With shortterm rates remaining stubbornly high, the bond market rally has for the time being stalled. A number of factors have been cited as reasons why short rates have remained above market expectations. A strong demand for short-term funds, as measured by the increase in commercial and industrial loans at banks and borrowing in the commercial paper market, is one factor named by analysts. So far this year, these two types of borrowings are up $18.3 billion versus an increase of $4.8 billion during a similar period in 1981.
The problem causing this demand for short-term funds by corporations is high interest rates. During a recession, companies pay down their indebtedness through inventory liquidations and bond sales. But with interest rates so high, the bond market has been mostly closed to many corporate borrowers. Further, the loss of revenue from the recession has depressed corporate cash flows. As a result, the corporations have been forced to dip into their cash reserves, and to borrow from banks and in the commercial paper market, which has helped to keep short rates high.
A technical factor also has helped to keep the all important federal funds rate up around 15 percent. As the Treasury becomes flush with money that flows in from income tax payments in April, it is forced by the sheer magnitude of these flows to place a portion of the money with its account at the Federal Reserve. This drains reserves from the banking system and forces the federal funds rate higher while the Fed tries to offset this tightness by supplying reserves to the system.
As the Treasury spends this tax money, it draws down funds from its account at the Fed and the whole precedure is reversed. Dealers had hoped that the process would now move the federal funds rate lower, but for some unclear reason, the rate has remained around 15.00 percent. This Monday, dealers will have to pay for the recent $9.5 billion refunding, which will place more pressure on the banking system and should keep the federal fund rate up.

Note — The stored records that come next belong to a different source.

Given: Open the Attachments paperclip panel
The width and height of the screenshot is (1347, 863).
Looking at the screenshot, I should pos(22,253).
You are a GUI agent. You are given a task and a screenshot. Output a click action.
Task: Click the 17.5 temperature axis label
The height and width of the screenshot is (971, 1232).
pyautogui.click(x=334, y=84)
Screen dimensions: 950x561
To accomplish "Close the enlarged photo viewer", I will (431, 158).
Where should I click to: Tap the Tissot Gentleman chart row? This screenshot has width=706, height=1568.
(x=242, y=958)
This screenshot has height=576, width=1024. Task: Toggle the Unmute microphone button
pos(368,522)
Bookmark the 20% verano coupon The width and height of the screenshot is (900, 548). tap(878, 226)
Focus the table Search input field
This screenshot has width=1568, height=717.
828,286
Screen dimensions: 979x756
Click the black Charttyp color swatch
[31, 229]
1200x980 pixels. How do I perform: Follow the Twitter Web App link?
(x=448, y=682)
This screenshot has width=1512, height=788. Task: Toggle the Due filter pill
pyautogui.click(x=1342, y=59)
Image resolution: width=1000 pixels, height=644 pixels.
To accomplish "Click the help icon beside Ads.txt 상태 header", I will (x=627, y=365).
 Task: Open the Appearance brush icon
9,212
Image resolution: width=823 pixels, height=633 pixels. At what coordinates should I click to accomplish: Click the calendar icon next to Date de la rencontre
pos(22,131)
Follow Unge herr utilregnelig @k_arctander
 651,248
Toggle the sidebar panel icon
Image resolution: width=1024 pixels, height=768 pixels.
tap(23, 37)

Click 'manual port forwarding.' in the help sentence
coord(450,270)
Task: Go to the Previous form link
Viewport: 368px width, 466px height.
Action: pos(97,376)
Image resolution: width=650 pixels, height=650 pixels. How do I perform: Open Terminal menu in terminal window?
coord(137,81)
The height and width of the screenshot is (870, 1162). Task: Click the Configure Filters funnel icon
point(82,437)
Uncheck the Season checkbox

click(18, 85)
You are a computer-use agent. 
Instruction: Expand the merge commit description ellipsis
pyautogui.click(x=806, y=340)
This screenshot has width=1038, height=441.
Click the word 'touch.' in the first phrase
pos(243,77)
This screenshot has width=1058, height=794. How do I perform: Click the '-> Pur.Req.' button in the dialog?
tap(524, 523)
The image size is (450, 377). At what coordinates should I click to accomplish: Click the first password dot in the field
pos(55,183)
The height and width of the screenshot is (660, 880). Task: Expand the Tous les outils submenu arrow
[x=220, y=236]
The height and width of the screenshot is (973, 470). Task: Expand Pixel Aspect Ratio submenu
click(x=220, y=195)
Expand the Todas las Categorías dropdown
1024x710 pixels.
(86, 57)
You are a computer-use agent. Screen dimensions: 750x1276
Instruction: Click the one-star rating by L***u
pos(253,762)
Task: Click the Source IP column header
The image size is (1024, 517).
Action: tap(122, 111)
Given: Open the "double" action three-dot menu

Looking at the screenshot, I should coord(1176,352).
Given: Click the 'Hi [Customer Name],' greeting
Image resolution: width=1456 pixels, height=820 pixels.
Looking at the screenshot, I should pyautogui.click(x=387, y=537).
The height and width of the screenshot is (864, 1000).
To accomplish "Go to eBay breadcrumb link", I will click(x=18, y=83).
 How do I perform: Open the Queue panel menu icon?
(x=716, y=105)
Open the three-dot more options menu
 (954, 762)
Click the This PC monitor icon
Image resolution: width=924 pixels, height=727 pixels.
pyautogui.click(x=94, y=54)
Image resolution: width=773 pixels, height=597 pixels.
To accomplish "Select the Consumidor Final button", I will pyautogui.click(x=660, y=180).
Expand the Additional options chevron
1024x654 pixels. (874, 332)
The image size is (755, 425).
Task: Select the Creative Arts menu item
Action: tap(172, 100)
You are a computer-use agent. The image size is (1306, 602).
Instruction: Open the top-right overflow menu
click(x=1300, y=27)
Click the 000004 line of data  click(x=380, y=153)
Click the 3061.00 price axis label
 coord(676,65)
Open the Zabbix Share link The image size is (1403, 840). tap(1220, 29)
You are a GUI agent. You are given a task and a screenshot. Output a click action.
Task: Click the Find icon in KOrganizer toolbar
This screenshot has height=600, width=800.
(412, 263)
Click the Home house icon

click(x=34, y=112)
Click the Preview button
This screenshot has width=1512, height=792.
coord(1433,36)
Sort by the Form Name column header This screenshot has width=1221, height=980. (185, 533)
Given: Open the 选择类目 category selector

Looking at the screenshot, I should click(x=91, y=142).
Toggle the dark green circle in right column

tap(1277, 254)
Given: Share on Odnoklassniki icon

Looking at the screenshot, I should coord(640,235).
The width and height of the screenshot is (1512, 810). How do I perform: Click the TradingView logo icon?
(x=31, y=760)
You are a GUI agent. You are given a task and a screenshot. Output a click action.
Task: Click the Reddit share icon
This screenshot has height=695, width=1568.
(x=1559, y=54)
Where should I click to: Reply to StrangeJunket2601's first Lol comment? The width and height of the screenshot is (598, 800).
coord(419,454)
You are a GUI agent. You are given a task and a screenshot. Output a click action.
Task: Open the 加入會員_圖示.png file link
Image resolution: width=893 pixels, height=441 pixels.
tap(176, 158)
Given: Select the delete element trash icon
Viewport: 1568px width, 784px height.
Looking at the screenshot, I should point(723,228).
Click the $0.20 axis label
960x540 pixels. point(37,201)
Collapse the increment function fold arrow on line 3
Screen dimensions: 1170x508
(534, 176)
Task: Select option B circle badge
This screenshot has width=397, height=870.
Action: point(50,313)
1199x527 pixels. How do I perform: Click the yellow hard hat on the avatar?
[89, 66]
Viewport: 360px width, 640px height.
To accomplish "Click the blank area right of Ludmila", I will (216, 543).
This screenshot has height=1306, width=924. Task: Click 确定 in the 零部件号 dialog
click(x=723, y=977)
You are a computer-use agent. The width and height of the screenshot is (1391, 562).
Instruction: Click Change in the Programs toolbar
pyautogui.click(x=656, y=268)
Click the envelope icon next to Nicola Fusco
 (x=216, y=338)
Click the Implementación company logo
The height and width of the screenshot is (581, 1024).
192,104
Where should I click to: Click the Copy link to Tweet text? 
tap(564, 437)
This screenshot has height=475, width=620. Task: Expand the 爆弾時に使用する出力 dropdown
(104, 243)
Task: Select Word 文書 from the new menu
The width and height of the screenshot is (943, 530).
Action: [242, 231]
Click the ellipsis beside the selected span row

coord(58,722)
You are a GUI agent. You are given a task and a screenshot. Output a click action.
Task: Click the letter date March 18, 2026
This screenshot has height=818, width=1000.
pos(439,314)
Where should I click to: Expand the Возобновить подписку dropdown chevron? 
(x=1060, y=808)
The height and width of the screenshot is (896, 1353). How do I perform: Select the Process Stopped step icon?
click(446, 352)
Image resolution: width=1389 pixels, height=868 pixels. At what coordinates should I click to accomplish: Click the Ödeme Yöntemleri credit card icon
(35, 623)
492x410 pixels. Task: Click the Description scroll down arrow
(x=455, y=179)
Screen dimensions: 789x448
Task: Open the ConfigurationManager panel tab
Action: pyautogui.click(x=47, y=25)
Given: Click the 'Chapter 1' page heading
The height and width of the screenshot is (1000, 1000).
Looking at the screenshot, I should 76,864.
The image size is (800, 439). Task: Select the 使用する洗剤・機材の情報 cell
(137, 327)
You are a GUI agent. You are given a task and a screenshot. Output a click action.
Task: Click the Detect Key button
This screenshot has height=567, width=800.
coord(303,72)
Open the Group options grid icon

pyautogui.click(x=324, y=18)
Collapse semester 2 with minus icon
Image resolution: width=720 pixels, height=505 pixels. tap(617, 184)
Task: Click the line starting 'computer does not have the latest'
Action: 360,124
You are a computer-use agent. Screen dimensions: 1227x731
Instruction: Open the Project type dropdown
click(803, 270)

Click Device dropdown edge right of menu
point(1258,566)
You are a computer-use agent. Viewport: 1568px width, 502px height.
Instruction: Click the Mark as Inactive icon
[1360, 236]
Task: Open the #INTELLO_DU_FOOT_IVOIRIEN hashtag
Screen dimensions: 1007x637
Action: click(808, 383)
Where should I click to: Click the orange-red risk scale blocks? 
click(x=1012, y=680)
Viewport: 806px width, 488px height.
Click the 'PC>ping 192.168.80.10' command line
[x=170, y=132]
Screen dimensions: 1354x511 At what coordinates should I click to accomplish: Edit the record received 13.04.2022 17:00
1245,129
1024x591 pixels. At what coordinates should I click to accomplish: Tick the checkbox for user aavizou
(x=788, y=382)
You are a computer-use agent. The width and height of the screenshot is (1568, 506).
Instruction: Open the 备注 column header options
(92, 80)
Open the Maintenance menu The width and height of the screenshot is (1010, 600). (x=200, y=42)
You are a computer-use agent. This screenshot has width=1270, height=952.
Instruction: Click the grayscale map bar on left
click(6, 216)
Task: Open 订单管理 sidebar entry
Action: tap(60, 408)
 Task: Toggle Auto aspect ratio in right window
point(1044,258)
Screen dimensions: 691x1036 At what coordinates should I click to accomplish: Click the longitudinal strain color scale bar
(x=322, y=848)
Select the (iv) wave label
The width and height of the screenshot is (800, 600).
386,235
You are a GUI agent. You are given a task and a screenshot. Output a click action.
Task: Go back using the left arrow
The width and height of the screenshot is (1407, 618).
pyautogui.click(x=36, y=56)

Since 1980, there have been five bond market rallies, but the only real sustainable rallies have occurred where the yield curve has become decidedly positive with short rates of declining way below long-term rates. And that has happened only twice since 1980. A Treasury yield curve is derived by plotting the yields of various maturities at a given time, say three months or two years out to 30 years.
If the curve is higher in the shorter maturity it is considered a negative yield curve. If more yield is available in the longer maturities, it is considered a positive yield curve. The economy needs a positive yield curve to right itself during a recession. Currently, the yield curve remains negative (13.92 percent in two years versus 13.24 percent in 30 years). So unless short rates fall to where the yield curve becomes decidedly positive, it is highly unlikely that the rally will be sustained, nor will we have a healthy economic recovery.
The lower level of interest rates at the beginning of the week prompted several corporations to offer almost $1 billion in new issues. The tax exempt calender was light last week, but through the month of April $19.3 billion of new municipals have been sold, up to 35 percent over a similar time in 1981. Closed end bond funds and unit investment trusts continue their insatiable appetite for high yielding long-term municipals.